* [Task directions] Work out how many lines of the records contain "Uncheck". Answer with the number and nothing else.

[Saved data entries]
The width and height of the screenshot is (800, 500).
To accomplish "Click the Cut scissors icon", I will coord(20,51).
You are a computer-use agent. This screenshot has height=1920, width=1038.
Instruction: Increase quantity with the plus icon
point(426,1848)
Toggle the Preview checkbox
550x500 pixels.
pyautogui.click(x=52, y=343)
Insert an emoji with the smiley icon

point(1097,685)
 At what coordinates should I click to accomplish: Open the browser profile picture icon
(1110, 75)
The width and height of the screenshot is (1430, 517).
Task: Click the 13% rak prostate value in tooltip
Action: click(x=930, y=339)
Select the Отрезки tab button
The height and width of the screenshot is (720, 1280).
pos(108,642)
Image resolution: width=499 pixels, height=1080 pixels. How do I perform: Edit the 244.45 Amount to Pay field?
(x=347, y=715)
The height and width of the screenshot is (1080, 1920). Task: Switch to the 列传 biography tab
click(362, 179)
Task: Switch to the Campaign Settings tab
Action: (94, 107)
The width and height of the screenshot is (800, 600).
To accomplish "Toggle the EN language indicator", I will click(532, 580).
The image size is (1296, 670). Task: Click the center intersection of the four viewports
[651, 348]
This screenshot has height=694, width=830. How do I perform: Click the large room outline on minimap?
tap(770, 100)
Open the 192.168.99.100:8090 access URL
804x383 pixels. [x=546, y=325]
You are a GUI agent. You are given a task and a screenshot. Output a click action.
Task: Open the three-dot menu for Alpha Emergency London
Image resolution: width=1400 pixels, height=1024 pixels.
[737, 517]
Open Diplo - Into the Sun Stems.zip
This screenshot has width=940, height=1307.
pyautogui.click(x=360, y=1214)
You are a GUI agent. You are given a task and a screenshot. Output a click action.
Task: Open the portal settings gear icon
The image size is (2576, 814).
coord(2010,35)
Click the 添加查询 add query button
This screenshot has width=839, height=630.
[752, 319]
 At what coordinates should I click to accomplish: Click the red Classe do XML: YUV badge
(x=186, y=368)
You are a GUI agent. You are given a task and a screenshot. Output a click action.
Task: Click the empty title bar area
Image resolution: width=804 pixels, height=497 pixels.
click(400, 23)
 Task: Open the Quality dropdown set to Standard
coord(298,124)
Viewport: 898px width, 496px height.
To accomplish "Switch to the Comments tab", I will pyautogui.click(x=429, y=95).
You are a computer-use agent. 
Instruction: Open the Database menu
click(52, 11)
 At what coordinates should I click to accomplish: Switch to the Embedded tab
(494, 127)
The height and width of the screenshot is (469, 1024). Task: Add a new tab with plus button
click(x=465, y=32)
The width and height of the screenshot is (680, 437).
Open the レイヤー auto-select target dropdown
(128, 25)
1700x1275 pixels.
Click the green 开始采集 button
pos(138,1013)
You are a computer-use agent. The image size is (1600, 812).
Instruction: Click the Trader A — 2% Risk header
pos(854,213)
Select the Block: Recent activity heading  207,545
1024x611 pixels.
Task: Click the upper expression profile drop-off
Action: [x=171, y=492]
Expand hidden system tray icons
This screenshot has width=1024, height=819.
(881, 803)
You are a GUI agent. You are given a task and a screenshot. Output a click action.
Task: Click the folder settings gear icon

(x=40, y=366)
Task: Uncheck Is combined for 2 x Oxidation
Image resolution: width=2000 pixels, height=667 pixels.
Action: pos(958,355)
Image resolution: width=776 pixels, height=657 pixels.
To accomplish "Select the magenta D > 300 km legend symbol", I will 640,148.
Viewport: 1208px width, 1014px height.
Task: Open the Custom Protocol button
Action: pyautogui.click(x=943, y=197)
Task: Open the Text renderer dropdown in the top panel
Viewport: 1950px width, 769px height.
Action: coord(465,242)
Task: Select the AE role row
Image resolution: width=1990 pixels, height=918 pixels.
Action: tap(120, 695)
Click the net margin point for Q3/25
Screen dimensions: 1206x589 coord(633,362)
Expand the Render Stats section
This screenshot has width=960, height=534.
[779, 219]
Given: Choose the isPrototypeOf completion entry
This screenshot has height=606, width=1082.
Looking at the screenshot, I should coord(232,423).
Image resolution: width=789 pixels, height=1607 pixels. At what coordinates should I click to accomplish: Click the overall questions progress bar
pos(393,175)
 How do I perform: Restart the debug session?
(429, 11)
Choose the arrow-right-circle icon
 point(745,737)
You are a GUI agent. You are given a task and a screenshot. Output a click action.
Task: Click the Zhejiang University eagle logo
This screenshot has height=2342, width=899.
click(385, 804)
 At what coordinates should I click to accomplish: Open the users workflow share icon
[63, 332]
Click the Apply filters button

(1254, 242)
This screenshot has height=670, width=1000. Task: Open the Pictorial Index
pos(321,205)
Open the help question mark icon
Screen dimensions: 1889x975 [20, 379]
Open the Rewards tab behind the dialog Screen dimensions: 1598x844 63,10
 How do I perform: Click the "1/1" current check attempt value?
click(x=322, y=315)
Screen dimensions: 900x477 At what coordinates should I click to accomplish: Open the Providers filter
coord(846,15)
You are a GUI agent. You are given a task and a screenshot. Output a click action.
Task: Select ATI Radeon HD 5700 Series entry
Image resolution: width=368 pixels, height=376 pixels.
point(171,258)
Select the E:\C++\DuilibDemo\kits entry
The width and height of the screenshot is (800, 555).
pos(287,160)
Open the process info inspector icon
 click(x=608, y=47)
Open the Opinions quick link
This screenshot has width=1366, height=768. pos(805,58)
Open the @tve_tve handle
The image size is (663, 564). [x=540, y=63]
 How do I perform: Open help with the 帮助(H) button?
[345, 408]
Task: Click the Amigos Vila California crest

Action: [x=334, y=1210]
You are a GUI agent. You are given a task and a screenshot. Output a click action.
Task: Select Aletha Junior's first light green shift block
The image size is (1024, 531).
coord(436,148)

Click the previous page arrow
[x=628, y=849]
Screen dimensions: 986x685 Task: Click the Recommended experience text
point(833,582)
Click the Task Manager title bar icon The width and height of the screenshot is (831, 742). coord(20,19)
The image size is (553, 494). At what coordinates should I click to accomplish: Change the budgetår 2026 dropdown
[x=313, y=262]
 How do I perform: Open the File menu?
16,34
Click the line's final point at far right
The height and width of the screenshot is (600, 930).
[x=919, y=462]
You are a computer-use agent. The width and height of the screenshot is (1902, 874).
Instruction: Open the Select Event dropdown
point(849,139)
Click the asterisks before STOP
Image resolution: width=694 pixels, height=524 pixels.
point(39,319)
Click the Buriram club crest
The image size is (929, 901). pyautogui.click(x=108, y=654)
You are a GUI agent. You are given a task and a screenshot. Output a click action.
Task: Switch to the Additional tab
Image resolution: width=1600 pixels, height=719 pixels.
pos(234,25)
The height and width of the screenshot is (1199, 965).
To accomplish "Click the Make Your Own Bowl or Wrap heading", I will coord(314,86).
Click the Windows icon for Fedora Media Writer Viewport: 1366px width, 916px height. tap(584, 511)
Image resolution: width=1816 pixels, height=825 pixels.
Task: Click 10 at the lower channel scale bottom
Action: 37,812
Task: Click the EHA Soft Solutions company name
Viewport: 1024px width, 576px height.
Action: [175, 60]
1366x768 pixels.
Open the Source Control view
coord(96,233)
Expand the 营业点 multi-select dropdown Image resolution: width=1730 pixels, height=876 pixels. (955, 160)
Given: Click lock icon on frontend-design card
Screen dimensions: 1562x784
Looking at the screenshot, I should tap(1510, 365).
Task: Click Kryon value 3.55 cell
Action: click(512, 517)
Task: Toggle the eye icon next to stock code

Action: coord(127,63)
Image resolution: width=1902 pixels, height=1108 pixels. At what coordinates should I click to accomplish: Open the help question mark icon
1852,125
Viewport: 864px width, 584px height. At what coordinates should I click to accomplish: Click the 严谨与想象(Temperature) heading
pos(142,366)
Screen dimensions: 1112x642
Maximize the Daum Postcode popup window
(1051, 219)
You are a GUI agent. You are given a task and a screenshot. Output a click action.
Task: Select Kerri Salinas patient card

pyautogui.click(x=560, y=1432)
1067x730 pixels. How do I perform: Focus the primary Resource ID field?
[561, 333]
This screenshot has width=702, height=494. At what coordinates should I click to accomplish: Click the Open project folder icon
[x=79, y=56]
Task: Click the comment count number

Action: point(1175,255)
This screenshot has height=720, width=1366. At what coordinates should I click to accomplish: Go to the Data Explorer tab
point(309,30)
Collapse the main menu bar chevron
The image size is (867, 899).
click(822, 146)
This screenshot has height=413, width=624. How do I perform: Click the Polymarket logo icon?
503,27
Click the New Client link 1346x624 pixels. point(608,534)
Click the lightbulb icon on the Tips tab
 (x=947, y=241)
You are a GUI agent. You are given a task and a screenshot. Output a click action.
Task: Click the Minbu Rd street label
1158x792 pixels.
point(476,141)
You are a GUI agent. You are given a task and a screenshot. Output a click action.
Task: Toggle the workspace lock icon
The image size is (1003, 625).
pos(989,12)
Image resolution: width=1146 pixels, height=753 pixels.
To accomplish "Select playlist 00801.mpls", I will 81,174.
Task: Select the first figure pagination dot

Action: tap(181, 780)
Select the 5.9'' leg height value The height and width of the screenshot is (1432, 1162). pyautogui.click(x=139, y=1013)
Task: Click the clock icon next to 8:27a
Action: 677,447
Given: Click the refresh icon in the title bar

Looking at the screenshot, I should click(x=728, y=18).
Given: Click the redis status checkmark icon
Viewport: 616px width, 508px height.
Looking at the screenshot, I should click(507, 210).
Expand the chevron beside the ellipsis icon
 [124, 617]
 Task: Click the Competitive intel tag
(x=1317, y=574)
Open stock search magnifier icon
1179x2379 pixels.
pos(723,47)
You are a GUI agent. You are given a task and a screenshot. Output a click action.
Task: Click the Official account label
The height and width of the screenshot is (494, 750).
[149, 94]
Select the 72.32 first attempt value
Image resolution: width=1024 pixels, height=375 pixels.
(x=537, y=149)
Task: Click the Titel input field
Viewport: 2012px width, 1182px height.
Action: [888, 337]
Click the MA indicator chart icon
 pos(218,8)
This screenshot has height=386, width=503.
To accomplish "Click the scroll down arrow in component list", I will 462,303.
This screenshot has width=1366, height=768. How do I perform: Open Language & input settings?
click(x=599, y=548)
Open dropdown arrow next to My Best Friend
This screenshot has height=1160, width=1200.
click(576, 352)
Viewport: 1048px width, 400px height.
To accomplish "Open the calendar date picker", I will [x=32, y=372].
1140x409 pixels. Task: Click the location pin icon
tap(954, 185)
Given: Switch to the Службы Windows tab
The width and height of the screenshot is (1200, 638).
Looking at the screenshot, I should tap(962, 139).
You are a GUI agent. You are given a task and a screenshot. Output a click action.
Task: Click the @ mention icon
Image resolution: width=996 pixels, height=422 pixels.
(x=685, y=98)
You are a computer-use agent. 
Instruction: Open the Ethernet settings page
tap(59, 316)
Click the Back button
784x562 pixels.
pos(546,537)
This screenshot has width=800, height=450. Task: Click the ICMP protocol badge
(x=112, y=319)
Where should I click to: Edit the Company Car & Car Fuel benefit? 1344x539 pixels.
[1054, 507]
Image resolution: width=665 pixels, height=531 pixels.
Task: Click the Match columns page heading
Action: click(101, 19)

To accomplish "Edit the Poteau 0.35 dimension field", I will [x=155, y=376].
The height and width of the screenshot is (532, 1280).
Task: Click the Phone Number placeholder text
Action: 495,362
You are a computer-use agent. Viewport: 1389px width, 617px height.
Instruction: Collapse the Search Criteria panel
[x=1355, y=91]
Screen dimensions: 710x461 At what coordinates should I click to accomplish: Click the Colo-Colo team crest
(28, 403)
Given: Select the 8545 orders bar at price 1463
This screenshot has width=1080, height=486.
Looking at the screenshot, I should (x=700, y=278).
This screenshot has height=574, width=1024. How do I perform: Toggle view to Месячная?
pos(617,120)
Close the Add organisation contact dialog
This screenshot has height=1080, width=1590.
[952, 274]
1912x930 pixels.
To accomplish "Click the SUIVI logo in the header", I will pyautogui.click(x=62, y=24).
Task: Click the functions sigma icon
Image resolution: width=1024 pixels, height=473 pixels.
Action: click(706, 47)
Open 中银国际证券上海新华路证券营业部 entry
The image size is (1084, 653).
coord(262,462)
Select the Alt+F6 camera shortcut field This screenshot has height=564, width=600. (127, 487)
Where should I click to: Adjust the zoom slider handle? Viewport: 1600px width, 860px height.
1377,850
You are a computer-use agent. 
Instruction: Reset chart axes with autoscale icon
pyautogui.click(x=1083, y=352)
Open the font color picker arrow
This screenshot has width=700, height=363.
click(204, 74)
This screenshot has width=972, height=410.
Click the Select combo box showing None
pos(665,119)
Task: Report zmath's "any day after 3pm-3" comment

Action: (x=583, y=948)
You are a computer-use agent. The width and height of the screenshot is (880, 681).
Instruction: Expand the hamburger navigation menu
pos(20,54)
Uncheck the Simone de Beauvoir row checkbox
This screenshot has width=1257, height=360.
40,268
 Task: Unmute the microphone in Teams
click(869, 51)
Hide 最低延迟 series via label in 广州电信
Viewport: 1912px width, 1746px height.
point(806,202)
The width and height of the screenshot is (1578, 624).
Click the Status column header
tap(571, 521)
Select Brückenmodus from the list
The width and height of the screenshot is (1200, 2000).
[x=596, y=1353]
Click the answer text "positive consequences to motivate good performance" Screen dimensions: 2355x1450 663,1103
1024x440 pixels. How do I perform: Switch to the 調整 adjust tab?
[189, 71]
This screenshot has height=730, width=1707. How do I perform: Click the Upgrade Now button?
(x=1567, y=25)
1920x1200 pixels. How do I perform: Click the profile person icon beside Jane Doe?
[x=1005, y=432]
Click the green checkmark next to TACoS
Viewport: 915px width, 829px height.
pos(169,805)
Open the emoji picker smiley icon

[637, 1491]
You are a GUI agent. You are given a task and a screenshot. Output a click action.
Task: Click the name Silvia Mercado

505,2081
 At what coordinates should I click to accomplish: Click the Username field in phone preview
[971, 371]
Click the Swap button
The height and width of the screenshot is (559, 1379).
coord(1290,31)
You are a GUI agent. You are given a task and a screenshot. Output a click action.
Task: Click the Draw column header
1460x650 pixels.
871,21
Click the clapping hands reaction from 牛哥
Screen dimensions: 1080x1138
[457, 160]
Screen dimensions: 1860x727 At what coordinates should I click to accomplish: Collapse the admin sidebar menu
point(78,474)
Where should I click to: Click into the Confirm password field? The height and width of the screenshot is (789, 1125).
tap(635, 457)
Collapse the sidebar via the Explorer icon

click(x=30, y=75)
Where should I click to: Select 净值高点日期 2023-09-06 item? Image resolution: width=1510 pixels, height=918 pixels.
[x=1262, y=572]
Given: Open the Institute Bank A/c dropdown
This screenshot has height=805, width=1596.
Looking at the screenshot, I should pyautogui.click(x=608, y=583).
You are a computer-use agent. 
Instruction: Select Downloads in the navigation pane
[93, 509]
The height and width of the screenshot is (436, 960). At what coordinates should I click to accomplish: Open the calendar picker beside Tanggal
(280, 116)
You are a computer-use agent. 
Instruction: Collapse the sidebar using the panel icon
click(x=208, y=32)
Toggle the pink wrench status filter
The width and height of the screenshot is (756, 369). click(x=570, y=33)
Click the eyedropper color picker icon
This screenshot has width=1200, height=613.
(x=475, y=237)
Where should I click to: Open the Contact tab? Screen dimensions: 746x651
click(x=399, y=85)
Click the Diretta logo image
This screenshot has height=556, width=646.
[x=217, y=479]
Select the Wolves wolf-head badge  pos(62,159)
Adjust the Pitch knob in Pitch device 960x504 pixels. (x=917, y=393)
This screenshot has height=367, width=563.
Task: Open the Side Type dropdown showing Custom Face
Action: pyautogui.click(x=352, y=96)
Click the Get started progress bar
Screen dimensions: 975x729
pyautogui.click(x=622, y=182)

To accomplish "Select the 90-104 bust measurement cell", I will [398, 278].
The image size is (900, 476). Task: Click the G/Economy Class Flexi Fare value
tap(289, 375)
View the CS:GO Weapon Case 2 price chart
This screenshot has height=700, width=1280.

* [Output for this exercise] 2